Scripting Language - Is This Efficient?

Started by
7 comments, last by GameDev.net 18 years, 6 months ago
I have made a very basic scripting language, and, so far, I am really happy with it. The only thing I have to wander about is, is it programmed efficiently? What I did was loop through the script, and if it detects a character, it checks ahead to see if the character begins a part of a command. If so, it executes the command, checking parameters and such. If it sees "END" then it stops looping. Otherwise, it will have an overflow. I know it isn't much now, but I'm going to add error handling and such, maybe even a syntax checker. I want this to be a good learning experience, and I want to learn to write code efficiently and effectively. So, is it a good way?
The best thing to do is just choose whatever you think you'd prefer, and go for it. -Promit
Advertisement
while that method does have advantages (possibility of editing code on the fly) it is far from efficient or fast.

you'd be better off translating/compiling the script into "bytecode" then executing the bytecode using a switch or something. this doesn't mean you have to create a seperate compiling program, you could convert it to bytecode when the script is loaded (like python) so its transparent to the script writer. this would still allow possibilites of editing code on the fly, but would require a little more work to get it to do so.

the approach i recommended is used by things such as java and python. it is the fastest way short of translating it to a native language.
Boris The Sneaky Russian
You mean, taking the code and translating it into smaller pieces so it isn't so huge? Such as, taking "END" and translating it to "E"?

EDIT: Ok, looked it up, and it doesn't seem so easy, especially with functions that have parameters, such as my "PRINT()" command.

[Edited by - orcfan32 on September 24, 2005 9:41:13 AM]
The best thing to do is just choose whatever you think you'd prefer, and go for it. -Promit
Quote:Original post by orcfan32
You mean, taking the code and translating it into smaller pieces so it isn't so huge? Such as, taking "END" and translating it to "E"?

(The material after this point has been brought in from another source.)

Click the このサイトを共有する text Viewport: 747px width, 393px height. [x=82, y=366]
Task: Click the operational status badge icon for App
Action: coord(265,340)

EDIT: Ok, looked it up, and it doesn't seem so easy, especially with functions that have parameters, such as my "PRINT(strTextToPrint)" command.

If you look up Assembly, that gets translated into (multi)byte code, also known as machine code, which the CPU can then execute. You want to do the same, translating your code into something that is as small as possible while still retaining all the information, so it executes faster. Like assigning the byte value 0x01 to the END command. That's 2 bytes you've saved right there. And the more you do of this, the more compact your code is. Oh, BTW, if you aren't doing it already, and your scripts aren't thousands of lines long, you should cache the entire script in memory, and read it from there, as it's a huge amount faster then reading from the disk one character at a time, that being about the slowest you could possible do things.
Free speech for the living, dead men tell no tales,Your laughing finger will never point again...Omerta!Sing for me now!
So I should use a pointer to store the script in memory AND "dissassemble" it into smaller bytes and execute it from there. Can you explain why memory allows you to read faster?
The best thing to do is just choose whatever you think you'd prefer, and go for it. -Promit
Quote:Original post by orcfan32
So I should use a pointer to store the script in memory AND "dissassemble" it into smaller bytes and execute it from there. Can you explain why memory allows you to read faster?
Yes. Memory is far faster than reading from disk. If you read your script from disk each time, then the hard drive has to seek around the disk to read the file, which is slow. Actually, the slowest part of reading a file is opening it. That can easily take several 10's of milliseconds, which is a hell of a lot. You could read the whole thing from memory in a fraction of a millisecond.

I played around with making a scripting language once, and I translated it into bytecode. First, I parsed each word into tokens (End is a keyword, "Blah" is a variable with the type of string and the value of "Blah", etc etc). Then I checked that the syntax was correct, and then I assembled it into bytecode. For instance, the Print function had the value 0x04 I think, and if you did Print "foo: "+5 then it'd get compiled into push foo, push 5, add, print which would get translated into something like "\x01foo\0\x02\x00\x00\x00\x05\x0a\x04". Which will be a lot faster to parse.

Note: In the above example, 0x01 is the code for "push string", followed by the null terminated string, 0x02 is the code for "push integer", followed by the number (4 bytes), 0x0a is the code for "add the top two values on the stack and push the result", and 0x04 is the code for "print whatever's at the top of the stack"
Are you finding the right command just by comparing to each one? This can be very slow (especially if you have lots of possible commands) and perhaps you can make a big optimization if you use a proper data structure such as a hash-table or some sort of sorted structure like a avl tree.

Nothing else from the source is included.